╭─ Material for this exercise

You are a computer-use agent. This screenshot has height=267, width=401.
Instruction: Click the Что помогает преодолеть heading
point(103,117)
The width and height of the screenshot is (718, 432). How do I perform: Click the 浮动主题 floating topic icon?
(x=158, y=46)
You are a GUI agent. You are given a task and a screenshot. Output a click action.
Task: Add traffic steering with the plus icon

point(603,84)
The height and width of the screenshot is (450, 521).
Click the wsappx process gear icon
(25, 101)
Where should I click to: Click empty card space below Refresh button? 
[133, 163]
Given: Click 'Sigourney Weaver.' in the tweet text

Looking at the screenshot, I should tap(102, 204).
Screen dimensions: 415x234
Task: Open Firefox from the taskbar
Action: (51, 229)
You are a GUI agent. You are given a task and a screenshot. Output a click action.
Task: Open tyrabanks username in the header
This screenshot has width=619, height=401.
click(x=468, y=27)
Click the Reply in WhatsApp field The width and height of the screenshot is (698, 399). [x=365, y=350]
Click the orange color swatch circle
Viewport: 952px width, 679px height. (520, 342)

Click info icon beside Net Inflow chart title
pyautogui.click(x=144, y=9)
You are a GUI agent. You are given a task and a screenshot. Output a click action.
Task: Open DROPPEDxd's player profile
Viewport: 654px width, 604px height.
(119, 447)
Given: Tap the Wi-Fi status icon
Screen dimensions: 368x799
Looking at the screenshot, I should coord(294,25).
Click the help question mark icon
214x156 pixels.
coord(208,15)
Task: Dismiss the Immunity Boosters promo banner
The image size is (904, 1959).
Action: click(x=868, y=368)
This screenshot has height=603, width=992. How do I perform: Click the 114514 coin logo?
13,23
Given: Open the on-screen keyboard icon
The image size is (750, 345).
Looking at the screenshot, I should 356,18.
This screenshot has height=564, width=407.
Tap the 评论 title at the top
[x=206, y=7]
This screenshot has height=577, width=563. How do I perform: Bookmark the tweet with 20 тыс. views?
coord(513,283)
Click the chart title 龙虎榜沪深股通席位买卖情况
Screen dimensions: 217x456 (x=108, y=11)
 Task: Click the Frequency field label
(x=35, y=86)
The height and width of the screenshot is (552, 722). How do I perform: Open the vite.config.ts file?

╰─

## Task to complete
Reproduce the listing from its start through the line containing "Action: click(x=868, y=368)", inclusive, replacing "orange" with "purple" and leaving everything else unchanged.

## Exercise answer
You are a computer-use agent. This screenshot has height=267, width=401.
Instruction: Click the Что помогает преодолеть heading
point(103,117)
The width and height of the screenshot is (718, 432). How do I perform: Click the 浮动主题 floating topic icon?
(x=158, y=46)
You are a GUI agent. You are given a task and a screenshot. Output a click action.
Task: Add traffic steering with the plus icon

point(603,84)
The height and width of the screenshot is (450, 521).
Click the wsappx process gear icon
(25, 101)
Where should I click to: Click empty card space below Refresh button? 
[133, 163]
Given: Click 'Sigourney Weaver.' in the tweet text

Looking at the screenshot, I should tap(102, 204).
Screen dimensions: 415x234
Task: Open Firefox from the taskbar
Action: (51, 229)
You are a GUI agent. You are given a task and a screenshot. Output a click action.
Task: Open tyrabanks username in the header
This screenshot has width=619, height=401.
click(x=468, y=27)
Click the Reply in WhatsApp field The width and height of the screenshot is (698, 399). [x=365, y=350]
Click the purple color swatch circle
Viewport: 952px width, 679px height. (520, 342)

Click info icon beside Net Inflow chart title
pyautogui.click(x=144, y=9)
You are a GUI agent. You are given a task and a screenshot. Output a click action.
Task: Open DROPPEDxd's player profile
Viewport: 654px width, 604px height.
(119, 447)
Given: Tap the Wi-Fi status icon
Screen dimensions: 368x799
Looking at the screenshot, I should coord(294,25).
Click the help question mark icon
214x156 pixels.
coord(208,15)
Task: Dismiss the Immunity Boosters promo banner
The image size is (904, 1959).
Action: click(x=868, y=368)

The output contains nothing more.